The Traitor's Game (The Traitor's Game 1) - Page 25

He didn't know it yet, but those words were about to become his biggest problem. Because I wasn't giving up either. Not even close.

Kestra rode sidesaddle in front of me, with Trina on the mount behind us. I held my arms away from her as I managed the reins, a necessary inconvenience. Foolishly, I'd lowered my guard with her last night, which could've gotten us killed. I wasn't about to let that happen again.

We rode in silence, with thick woods on one side and a vast stretch of farmland on the other, probably owned by loyalists who were granted use of the land in exchange for the donation of soldiers to the Dominion. Lower-class Antorans could farm, but before they pulled their first crop from the ground, half of the land's yield would go to the Dominion. Some of it would end up on Kestra's supper table without her asking once where it had come from.

She turned back to me with a mischievous smile. "You're afraid of me, I can tell."

No, I wasn't going to play. "I'm not afraid of you, Princess."

"Yes, you are."

I grimaced. "Why do you think that?"

"It's obvious by the way your arms hover around me, as if touching me is dangerous."
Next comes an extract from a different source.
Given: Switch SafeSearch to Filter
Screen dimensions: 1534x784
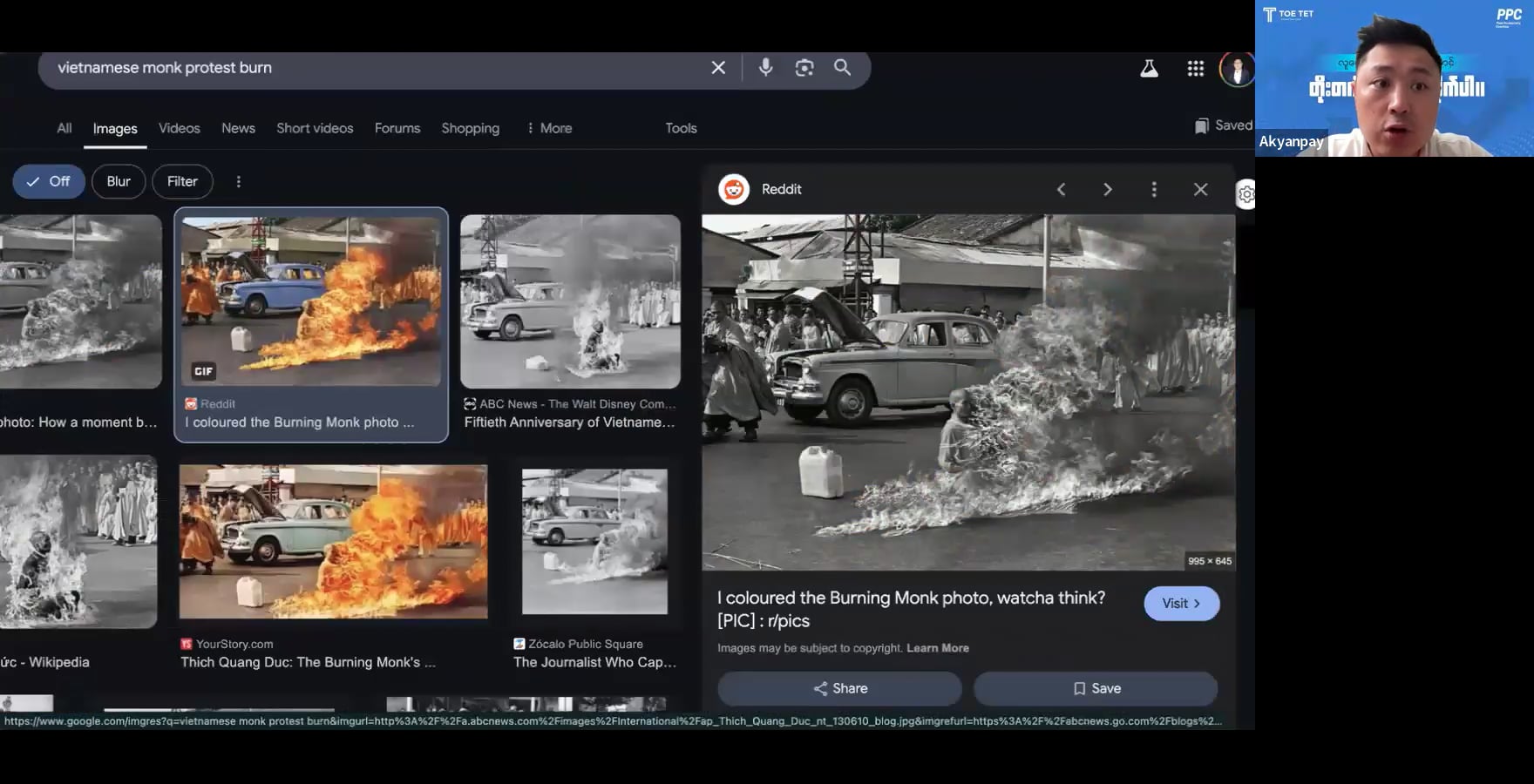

"It is. I learned that last night."

Her smile darkened. "That was nothing. End this now, while you still can."

If only I could.

The horses were keeping up a brisk, constant pace, and every step closer to Highwyn quickened the pounding of my heart. Despite what Trina had said last night, I couldn't shake the worry that Kestra might be right about the Olden Blade. Tenger's entire plan was built on the premise that we would find it. What if it couldn't be found? What would happen then? The fact that the Halderians also knew Kestra was returning to Highwyn only complicated an already precarious mission.

The Halderian clan and the Coracks had similar goals--to remove Lord Endrick from power. But the Halderians mistrusted us, thinking that all we wanted was a back door to the throne, and maybe Tenger did. He had resisted any effort for the two groups to unite, saying he would not sacrifice his men to put a Halderian on the throne.

"If we find the Blade, then we can choose the Infidante," Tenger had said in his final speech to us before we launched this mission. "And the Infidante will choose the next king. Why shouldn't Antora kneel before a Corack?" I'd cheered along with everyone else at the time, with no idea then how I'd be drawn deeper into Tenger's plan.

And now I had to complete this mission. It required me to separate Kestra entirely from my feelings. Maybe in time, I could forget my anger or forgive her naive view of the world, but how could I ignore the emotions she had stirred in me last night, feelings that only intensified the more I tried to shake them off?

With the same mischievous smile as before, Kestra turned to me and asked, "Why do you always stare at me?"

I shifted my eyes to the road ahead. "I don't."

"You were just now. Tell me why."

"You remind me of a girl I once hated, that's all."

Her smile fell. "Did you really hate me back then?"

If anything, I'd liked her more than someone of my station ever should have dared. I recalled one summer's day when she was nine, and I'd seen her dancing alone in the gardens. Her dress had twisted in a perfect circle as she swirled around, the beads on her scarf reflecting pops of light. The head servant caught me looking and I lost a full day's meals. Kestra probably never knew I'd been there.

"I never hated you," I mumbled. "Until--"

"Until that day." Now Kestra became serious, and lowered her voice to a near whisper. "How do the Banished know Trina?"

"Can you use their names, please? The Halderians."

"How do they know her, Simon? Thorne told Trina he knew her."

"Trina denied it."

"No, she laughed at him. That's different."

I pinched the bridge of my nose. What had started as a headache back at the inn was quickly becoming a thunderstorm inside my head. "What's your point?"

"My point is that she's working with them!"

"If she was, then why would he have to say that he knew her? He'd know her and she'd know him--he wouldn't have to say it."